Golf Course Writer Darius Oliver isn’t here to make new friends Robert Trent Jones II Architect Mike Kahler isn’t to promote Cohen’s Lifestyle Clinics Golf Course Architect Brian Curly isn’t here to advance his music career.
Troon Management Executive David Townend is not here for the Chinese Opera Golf Course Architect Dana Fry isn’t here to add to his frequent flyer miles Project Management Executive Owen Hester isn’t here to study village culture.
Breaking Ground developer Zenta Thomas aka “the girl in black” isn’t here for the colorful fashions Cynthia Dye is not here for the warm beer Land Planner Craig Studer isn’t here for the pseudo French Cuisine.
Course Shaper DM isn’t here for the tanning opportunities.
JFO Business Director Zhouyi Obringer isn’t here to start a new career in high adventure international diplomacy and soldier of fortune style rescue (Although she should consider it).
I am most definitely not here for the Yak Cheese.
This is China. It is 2012 and while the rest of the world’s economy makes up its mind as to which direction it is going, this fireworks finale of enterprise, at least from a street view, shows no sign of abatement.
China has discovered golf and golf designers have discovered China. With this migration of designers to the Far East comes a riotous calamity of expat camp followers, entrepreneurs, old hands, and adventurers. New and old stories abound and the well of funny, interesting, touching, appalling, and sometimes frightening tales seems bottomless. A lot of them are probably true.
Who are these people? They are just a few of the players on the world’s current center stage in golf development.
The column is about those people and the stories that keep them coming back; and in the telling, relatively sane. It is also about the designing and building State of Art golf in an environment so “foreign” to the concept that it is a gross inaccuracy to use the term. Thinking of a better way to phrase it, “interplanetary” comes to mind. The offerings here are about coping. They are about extraordinary moments of vision, intermingled with mind boggling red tape, maddening cultural complexities, and always, always the regular often madcap disorienting experiences that leave participants wondering, “What the hell just happened? “ And then, despite very unlikely odds, the eventual emergence of beautiful golf tapestries.
I do a lot of head shaking these days. Coming from a small town in Northeastern USA I am bewildered as to what forces conspired to place me here. My background could not be more ill-suited to the task. A lousy golfer at age 12 beating it around terrible public mom and pop operations of the day, my interest in golf waned the closer I got to the golden ticket, i.e., a driver’s license. Was it the prospect of a bevy of the hottest high school girls in awe of my coolness and glorious feats of sports prowess, arriving at the party and tumbling sexily out of my AMC Gremlin (XL Model mind you) to the palpable envy of friends and onlookers? Yes.
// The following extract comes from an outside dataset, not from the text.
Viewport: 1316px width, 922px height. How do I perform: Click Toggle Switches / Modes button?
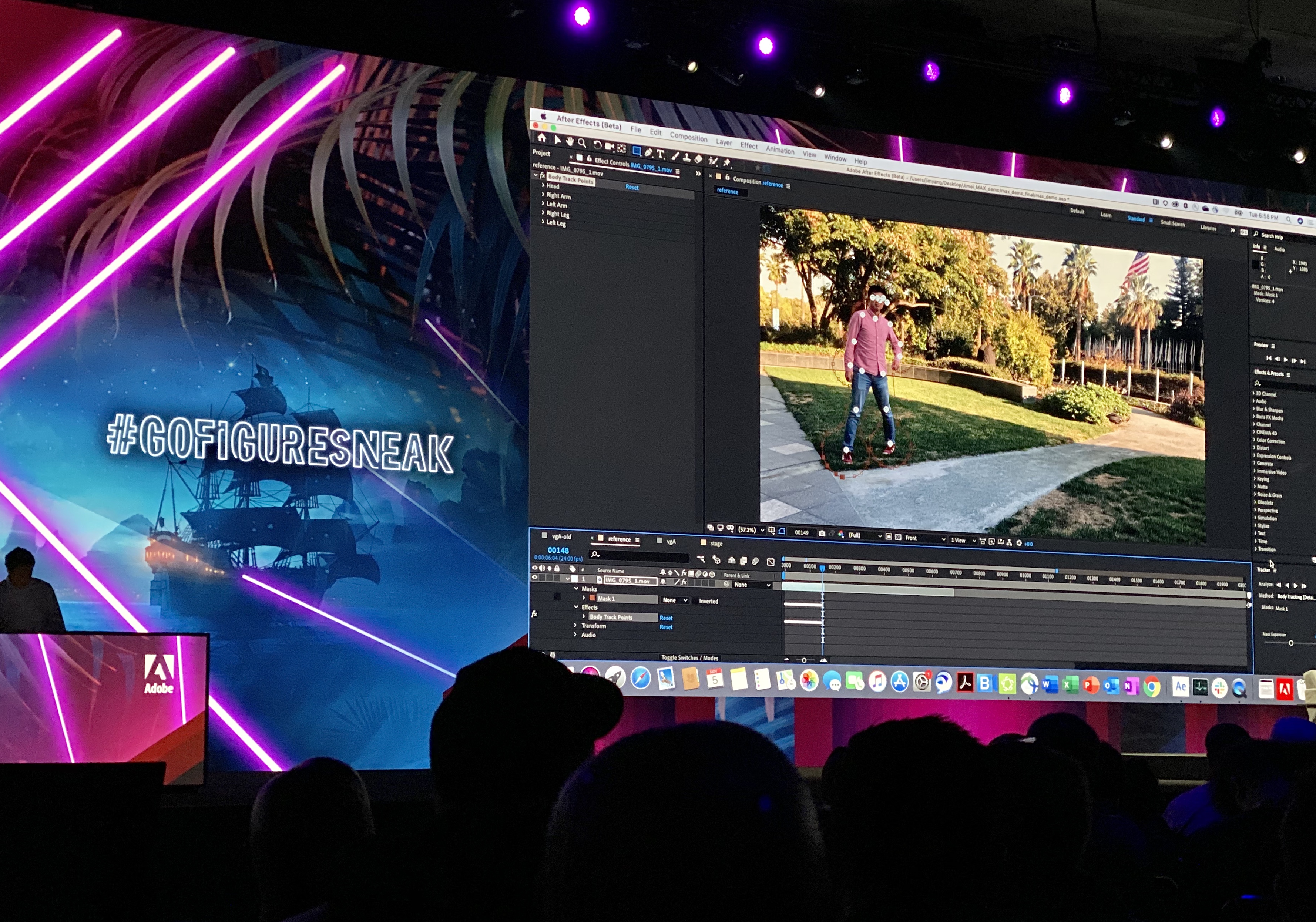tap(689, 659)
Somehow here I am, thirty-some years chasing a little white ball, a player in some acts, audience in others, a little dazed yet irresistibly compelled to rescue and tell some of these exceptional stories that are roaring by daily on this unbridled torrent of Asian life.
In addition to writing these missives as a companion piece for show creator Zenta Thomas’, “Breaking Ground”, Sam Sakocius of Project Control International is a golf development executive, entrepreneur, adventurer, lecturer, author, and full time resident of China.